We as we all know, the Ironman World Championship for 2005 are now in the record books. It was a tough day at the office for me. After 15 years, I have experienced the gamut of emotions and performances out on the lava fields. There are those great days, there are those good days, and then there are the days like I had on Saturday. Here is a little account of how things went on race day.
The swim is the part of the race that I get most nervous about. I have never had a great swim in Kona – not one that I feel I am capable of. Fortunately, the race has never been won in the swim. With a few minutes to go to the start, the swim marshals start to bring the athletes back to the line and ready for the start. For some reason this year, some of the athletes mistook a comment by someone on the pier as the signal to start, and away they went. Assuming that the paddlers would bring them back, I watched as they swam away. To my dismay they did not bring them back and about 5 seconds later the cannon went off, and the race was officially underway. Lesson #1, if you see people start swimming – start swimming yourself!!! After the physical contact of the start, I was able to settle into a pace and find the feet of Lisa Bentley to draft off of. Lisa tends to have good consistent swims here, so by being on her feet, I thought I would be in pretty good position. We exited the water in a relatively slow swim time, but I have learned over the years that the actual time is not all that important, but rather how far behind the leader is more relevant – it was time to focus forward.
I was off on the bike through the Kona town loop before heading out on the Queen K. I felt OK starting the bike, I could tell however that it was going to take a little while before my legs started to come around. I rode as fast as I could based upon what my legs would allow me to do on the way out. From all accounts, I was losing time to the leader Michellie Jones pretty consistently. Learning to never get discouraged, I kept plugging along. After the turn-around in Hawi, I could feel like I was coming into my own, and the time gap pretty much stayed the same on the way back. We really had incredible weather conditions on the bike ride. There were very few sections that we had a headwind, and never had the terrifying crosswinds of past years. It was going to be a fast day out there!!!. I felt strong all the way back into town and kept picking off some athletes along the way. I got off the bike just outside of the top ten, and I had the fastest bike ride that I have ever had here – 5 hours and 9 minutes – this was very encouraging.

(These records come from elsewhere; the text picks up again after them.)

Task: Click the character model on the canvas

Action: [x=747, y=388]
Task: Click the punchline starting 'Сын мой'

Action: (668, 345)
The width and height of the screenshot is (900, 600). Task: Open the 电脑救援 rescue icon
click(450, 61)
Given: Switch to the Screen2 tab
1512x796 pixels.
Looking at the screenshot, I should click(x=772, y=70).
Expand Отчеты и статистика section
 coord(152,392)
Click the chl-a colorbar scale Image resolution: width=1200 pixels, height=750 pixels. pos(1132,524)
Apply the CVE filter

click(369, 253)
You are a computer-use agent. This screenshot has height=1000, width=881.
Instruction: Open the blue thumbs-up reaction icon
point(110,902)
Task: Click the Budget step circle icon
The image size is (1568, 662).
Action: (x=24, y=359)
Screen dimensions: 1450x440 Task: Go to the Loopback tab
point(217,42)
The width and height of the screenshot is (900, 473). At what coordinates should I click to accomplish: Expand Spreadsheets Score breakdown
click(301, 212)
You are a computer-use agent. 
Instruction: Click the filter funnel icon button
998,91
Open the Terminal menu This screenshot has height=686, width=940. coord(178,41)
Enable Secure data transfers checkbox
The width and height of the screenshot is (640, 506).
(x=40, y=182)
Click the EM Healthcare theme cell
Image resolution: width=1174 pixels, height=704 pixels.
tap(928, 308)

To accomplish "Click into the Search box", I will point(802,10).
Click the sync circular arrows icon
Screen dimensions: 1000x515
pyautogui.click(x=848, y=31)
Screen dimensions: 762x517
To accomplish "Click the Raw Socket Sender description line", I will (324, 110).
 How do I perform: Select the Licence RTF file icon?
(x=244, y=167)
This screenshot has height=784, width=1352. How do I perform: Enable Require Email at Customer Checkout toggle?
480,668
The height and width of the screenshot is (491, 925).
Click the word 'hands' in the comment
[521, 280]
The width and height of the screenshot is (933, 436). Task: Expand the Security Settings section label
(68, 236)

Now the fun was going to start. I was now in my domain, the run segment of the race. If I could have a consistent run, realistically I could move my way up through the field and a top 5 finish would not be out of the question. I started the run not feeling too great, but that is quite normal for this race. I ran the first 9 mile segment of the run very consistently, making up small amounts of time on the girls ahead. Something was just not right however, I didn’t have that bounce in my step that I normally do. I needed to stop at a couple of aid stations to try and regroup and see if I could get my energy level to where it needed to be. Things only continued to go downhill from there. By the time I reached the highway at about 10 miles, I had slowed to a jog and stopped again at the aid station. I can’t say for sure what was going on, but it was becoming clear that for once my run was going to let me down. I have always said that there would be a race somewhere, sometime when this was bound to happen, but I hoped it wouldn’t happen here. My focus changed from trying to move up through the field to trying to keep forward momentum. With about 7 miles to go, I met up with Michael Lovato. Michael was having a rough day as well with some GI distress, so we decided that misery loves company and we made our way towards the finish. We would make little plans along the way – walk for 3 minutes and then run for 7, walk to the next power pole, and then run to the 5th. I must say that it was nice to have the company on what was a disappointing day on the lava fields. I have way too much respect for the race and for the forces of the island – that dropping out was not even an option. If someone like Sara Reinertsen (the first female leg amputee to compete in Ironman) can be out there competing and overcoming the hurdles she has to be there, I can certainly continue on and get across the line as well. I have always been under the opinion that all athletes, pros, age-groupers and PC athletes are all out there with the same goal – to cross the finish line. Today it became clear that this is not something to take lightly or take for granted.
I did cross that finish line and I did get my finishers medal. It may not have been in the fashion that I had envisioned but I did it and I am proud of that!!!! Often times, we learn the most about ourselves on those days when we have to deal with adversity. I did learn a lot about myself out there on the lava fields, and while I can’t say that I am not disappointed with my performance, I am focusing forward and can’t wait until next season. Now I am ready for some quiet time and a much welcomed holiday!!!
Thanks to all of my incredible sponsors and support network. Your continual, unconditional support is greatly appreciated and does not go unnoticed. Without this support I could not continue to do what I love to do.